Alright, look: I know you've all comfortably thought of these two Pokémon as "ducks" since the dawn of the 21st century, but you're just going to have to wake up and accept the fact that having "duck" in their names doesn't mean a damn thing. During the video game's earliest prototype phases, "flying" type was known as "bird" type, and assigned to every bird-based Pokémon whether or not they could actually fly (see: Doduo and Dodrio). Psyduck and Golduck, however, did not receive the "bird" or "flying" type because they are not birds. With four webbed limbs, a full covering of fur, mammalian tails and a habit of swimming beneath the water, these guys always have been and always will be duck-billed platypses and there's not a damn thing you can do about it. You might try to say that they're just stylized, duck-like monsters, but that would still make them stylized, duck-like monsters identical to platypuses. You must see the futility in arguing with me.

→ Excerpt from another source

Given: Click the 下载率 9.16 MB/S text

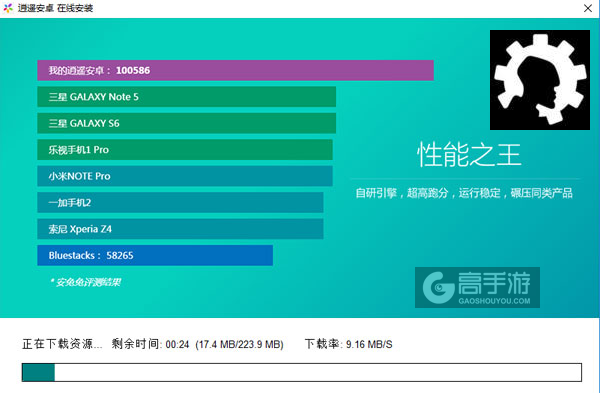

Platypuses are egg-laying mammals or "monotremes," an ancient group survived only by these animals and the echidnas or "spiny anteaters." Their duck-like bills are sensitive to the electrical fields of their prey, and males are armed with a highly venomous spur on each hind foot.

Yes, I'm also aware that Golduck is intentionally similar to the (typically more reptilian) Kappa of Japanese folklore, but this is an article about the natural world, not the supernatural, and Golduck clearly has a primary animal basis.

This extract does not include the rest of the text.